--- Kutipan Terpilih ---

Penyergapan Kapal Sekitar 8 Mil Laut Pulau Kalimantan

Yang Diculik Hanya Pembawa Paspor Indonesia

KENA SERGAP. Kiri: Penangkapan kapal yang disergap sejumlah orang bersenjata. Kejadian terjadi tepatnya di perairan Lahad Datu, Sabah, Malaysia, Sabtu (9/7) dinihari. Kanan: Empat anak buah kapal (ABK) yang tidak diculik. Radar Tarakan/JPG

eQuator.co.id – Kuala Lumpur-RK. Penculikan terhadap warga negara indonesia (WNI) oleh kelompok bersenjata kembali terjadi pada Sabtu (9/7). Kali ini menimpa tiga pekerja awak kapal tunda Indonesia di Negara Bagian Sabah, Malaysia Timur.

---

• [Permintaan Tertulis 1]: Sebutkan semua nama tempat geografis yang muncul dalam berita penculikan awak kapal di atas, kecuali yang menjadi bagian dari nama media.
• [Permintaan Tertulis 2]: Tulis lanjutan berita penculikan awak kapal itu, dimulai setelah kalimat terakhirnya.

--- Data Tercatat ---

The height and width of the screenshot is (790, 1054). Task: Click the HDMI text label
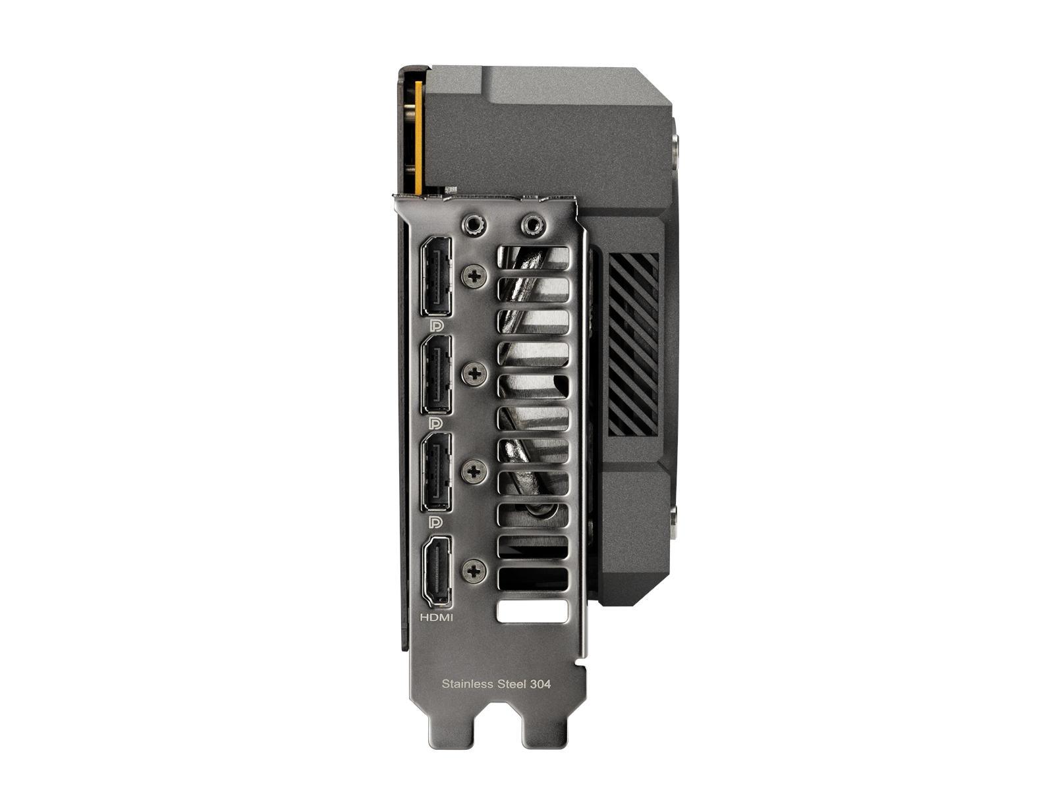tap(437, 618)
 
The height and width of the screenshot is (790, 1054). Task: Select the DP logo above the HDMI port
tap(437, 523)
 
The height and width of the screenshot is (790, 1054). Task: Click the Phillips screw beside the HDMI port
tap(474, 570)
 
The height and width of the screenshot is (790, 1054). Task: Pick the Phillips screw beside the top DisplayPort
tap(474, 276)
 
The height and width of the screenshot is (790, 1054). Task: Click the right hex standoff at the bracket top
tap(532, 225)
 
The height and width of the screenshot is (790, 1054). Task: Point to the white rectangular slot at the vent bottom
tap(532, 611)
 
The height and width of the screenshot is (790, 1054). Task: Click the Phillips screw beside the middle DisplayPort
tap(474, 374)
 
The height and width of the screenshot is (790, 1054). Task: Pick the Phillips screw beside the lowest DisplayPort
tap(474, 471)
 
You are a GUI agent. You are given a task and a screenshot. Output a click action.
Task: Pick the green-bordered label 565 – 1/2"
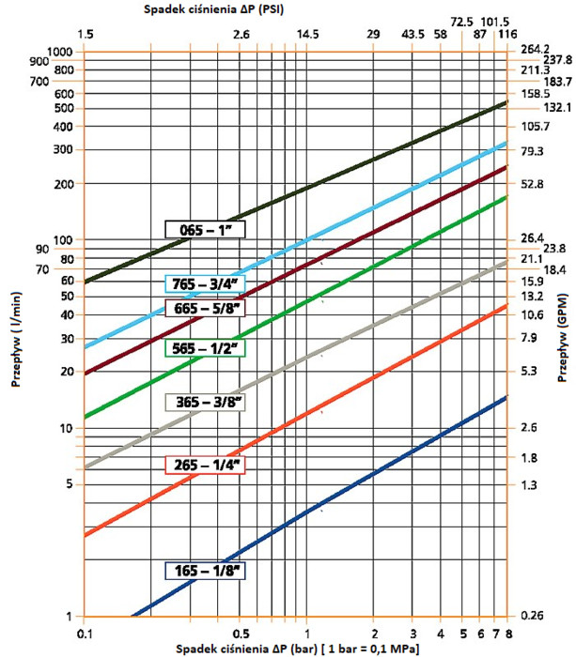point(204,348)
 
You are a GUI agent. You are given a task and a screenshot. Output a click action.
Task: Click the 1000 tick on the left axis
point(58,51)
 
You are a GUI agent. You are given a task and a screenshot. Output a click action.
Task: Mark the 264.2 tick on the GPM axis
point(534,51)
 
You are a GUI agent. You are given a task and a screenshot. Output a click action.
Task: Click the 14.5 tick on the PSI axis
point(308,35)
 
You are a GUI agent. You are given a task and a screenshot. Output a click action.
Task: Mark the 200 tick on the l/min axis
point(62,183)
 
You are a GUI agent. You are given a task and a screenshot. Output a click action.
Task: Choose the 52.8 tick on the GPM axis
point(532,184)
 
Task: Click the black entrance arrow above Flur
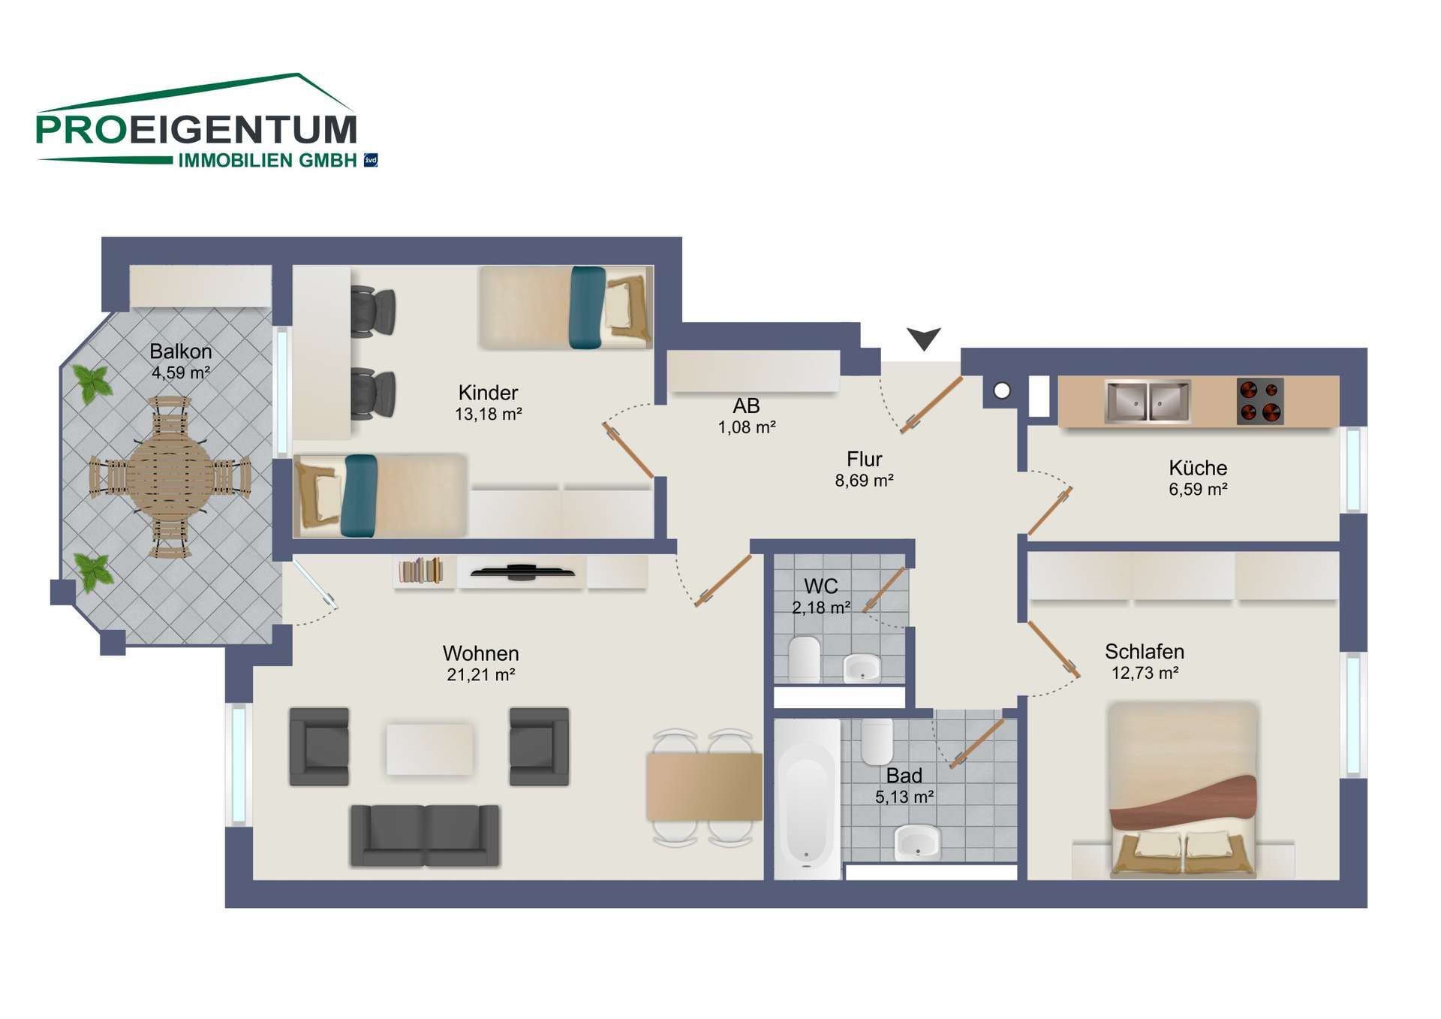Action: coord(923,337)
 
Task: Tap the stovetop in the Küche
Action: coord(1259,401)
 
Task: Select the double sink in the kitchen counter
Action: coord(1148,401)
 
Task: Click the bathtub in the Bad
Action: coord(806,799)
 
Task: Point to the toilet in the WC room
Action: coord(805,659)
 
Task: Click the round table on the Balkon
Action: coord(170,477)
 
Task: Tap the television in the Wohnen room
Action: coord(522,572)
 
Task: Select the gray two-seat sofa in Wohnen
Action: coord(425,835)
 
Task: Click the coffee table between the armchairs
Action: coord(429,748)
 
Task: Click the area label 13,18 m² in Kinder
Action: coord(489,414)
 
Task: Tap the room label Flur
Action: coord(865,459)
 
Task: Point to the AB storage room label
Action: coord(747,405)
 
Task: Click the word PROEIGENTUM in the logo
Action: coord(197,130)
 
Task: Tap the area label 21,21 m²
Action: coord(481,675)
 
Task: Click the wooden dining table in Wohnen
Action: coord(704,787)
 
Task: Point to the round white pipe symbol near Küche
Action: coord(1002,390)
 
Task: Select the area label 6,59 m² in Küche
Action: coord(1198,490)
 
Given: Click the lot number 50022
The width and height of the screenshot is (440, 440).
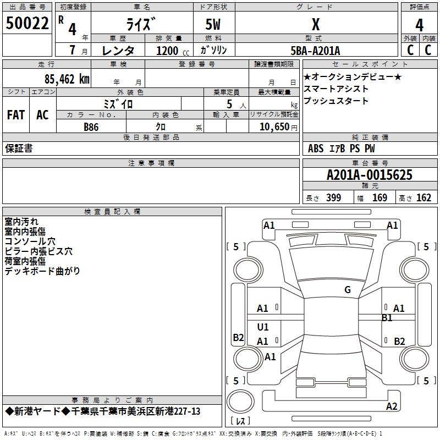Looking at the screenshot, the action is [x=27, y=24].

---
--- Data Tercatat ---

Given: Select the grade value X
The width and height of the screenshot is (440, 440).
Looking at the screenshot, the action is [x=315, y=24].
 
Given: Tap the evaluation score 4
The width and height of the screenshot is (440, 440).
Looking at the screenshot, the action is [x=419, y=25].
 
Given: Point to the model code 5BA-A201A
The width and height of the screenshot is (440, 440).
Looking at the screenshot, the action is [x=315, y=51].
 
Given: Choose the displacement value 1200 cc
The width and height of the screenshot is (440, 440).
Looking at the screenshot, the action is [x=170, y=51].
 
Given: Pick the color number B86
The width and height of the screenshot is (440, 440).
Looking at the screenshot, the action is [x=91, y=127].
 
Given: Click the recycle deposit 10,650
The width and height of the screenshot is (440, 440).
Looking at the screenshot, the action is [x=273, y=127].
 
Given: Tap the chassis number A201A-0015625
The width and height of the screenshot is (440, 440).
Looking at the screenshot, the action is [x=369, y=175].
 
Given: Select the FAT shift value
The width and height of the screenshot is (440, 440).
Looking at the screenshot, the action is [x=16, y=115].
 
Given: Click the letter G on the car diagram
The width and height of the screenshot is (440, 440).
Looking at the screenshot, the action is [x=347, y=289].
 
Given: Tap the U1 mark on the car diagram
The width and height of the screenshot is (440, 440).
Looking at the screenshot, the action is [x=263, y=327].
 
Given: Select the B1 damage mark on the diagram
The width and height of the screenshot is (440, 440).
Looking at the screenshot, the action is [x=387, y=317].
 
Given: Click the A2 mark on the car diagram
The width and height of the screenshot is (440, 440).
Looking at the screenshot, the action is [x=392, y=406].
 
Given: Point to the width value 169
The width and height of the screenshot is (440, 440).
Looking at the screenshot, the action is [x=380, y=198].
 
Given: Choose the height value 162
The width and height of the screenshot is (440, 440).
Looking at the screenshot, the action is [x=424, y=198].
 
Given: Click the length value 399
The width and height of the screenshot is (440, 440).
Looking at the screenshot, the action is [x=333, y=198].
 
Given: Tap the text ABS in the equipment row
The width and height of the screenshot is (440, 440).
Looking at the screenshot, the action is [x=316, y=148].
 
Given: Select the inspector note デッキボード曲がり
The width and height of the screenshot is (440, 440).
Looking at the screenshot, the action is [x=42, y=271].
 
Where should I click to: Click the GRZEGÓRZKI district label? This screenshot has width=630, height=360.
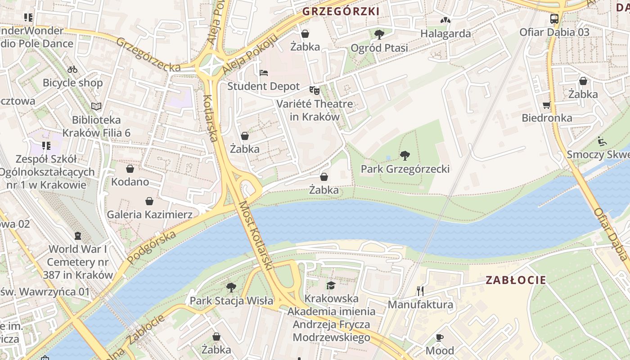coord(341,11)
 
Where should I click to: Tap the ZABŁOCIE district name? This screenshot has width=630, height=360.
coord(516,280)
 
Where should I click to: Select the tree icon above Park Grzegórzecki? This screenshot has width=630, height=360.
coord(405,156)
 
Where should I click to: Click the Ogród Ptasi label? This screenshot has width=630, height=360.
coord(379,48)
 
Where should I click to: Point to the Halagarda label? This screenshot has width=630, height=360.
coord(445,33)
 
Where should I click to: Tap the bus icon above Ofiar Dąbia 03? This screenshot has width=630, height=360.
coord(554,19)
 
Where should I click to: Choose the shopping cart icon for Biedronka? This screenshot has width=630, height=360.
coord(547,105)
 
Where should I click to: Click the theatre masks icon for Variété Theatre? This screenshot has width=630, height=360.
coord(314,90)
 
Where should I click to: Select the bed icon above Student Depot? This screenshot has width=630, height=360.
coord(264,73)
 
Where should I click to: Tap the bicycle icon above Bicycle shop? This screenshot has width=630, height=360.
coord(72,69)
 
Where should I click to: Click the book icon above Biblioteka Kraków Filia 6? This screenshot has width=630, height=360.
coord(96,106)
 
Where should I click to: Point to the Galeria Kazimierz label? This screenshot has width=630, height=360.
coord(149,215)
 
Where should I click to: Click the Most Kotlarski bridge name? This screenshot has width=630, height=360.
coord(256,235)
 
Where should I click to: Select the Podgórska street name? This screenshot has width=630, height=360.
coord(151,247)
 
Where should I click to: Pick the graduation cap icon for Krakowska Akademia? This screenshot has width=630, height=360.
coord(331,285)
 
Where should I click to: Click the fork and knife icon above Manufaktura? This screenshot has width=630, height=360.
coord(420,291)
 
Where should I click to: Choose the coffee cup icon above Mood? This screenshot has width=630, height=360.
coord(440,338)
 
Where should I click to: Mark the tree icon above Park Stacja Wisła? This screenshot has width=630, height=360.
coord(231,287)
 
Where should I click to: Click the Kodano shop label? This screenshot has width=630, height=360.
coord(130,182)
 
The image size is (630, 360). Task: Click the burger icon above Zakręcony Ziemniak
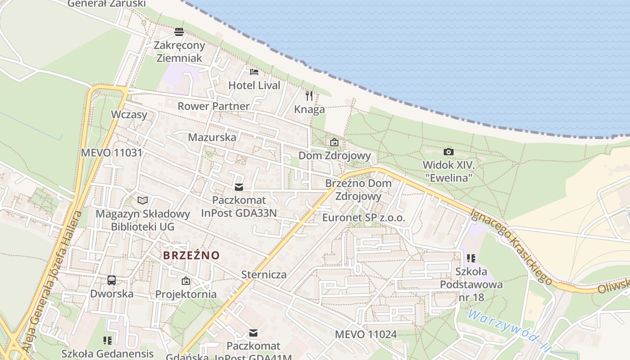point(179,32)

---
--- Data Tercatat ---

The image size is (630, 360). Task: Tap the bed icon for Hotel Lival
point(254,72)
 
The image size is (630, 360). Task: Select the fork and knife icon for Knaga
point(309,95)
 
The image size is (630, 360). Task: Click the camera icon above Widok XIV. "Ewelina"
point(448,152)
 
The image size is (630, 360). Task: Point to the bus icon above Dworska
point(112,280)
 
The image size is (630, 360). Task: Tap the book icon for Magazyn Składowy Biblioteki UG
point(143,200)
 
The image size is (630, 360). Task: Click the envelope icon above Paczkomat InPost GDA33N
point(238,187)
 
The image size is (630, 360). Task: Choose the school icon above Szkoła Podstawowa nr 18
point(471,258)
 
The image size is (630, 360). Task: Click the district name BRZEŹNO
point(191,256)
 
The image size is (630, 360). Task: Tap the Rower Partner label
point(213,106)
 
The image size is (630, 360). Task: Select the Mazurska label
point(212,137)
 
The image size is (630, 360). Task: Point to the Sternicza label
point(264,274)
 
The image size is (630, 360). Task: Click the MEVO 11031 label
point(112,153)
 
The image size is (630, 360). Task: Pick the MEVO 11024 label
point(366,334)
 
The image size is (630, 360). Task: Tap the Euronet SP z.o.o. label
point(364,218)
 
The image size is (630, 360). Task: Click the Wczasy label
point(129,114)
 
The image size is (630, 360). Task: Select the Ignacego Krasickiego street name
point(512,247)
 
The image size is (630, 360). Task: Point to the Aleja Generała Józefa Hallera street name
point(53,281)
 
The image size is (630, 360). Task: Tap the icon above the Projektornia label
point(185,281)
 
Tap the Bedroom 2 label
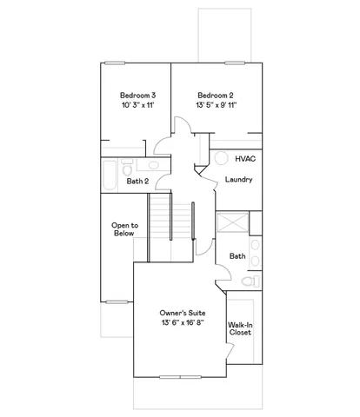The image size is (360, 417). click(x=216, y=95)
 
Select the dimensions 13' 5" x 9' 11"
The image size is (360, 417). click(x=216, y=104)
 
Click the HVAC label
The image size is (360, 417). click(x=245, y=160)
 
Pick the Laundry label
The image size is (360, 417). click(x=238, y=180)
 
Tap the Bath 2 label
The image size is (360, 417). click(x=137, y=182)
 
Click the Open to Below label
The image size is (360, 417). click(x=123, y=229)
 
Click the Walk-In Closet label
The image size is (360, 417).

---

• [Jawaban Tugas 1]: Pulau Kalimantan, Lahad Datu, Sabah, Malaysia, Kuala Lumpur, Malaysia Timur, Indonesia

• [Jawaban Tugas 2]:
Duta Besar Kedutaan Besar Republik Indonesia (KBRI) di Kuala Lumpur, Herman Prayitno, mengatakan penculikan terungkap di saat Chia Tong Lim membuat laporan polisi, Minggu (10/7) pukul 04.17. Tong Lim merupakan warga negara yang memiliki kartu identitas Malaysia. Ia pemilik kapal pukat tunda LD/114/5S tersebut, dan baru satu tahun menetap di Kampung Cina, Lorong Satu, Pekan Kunak.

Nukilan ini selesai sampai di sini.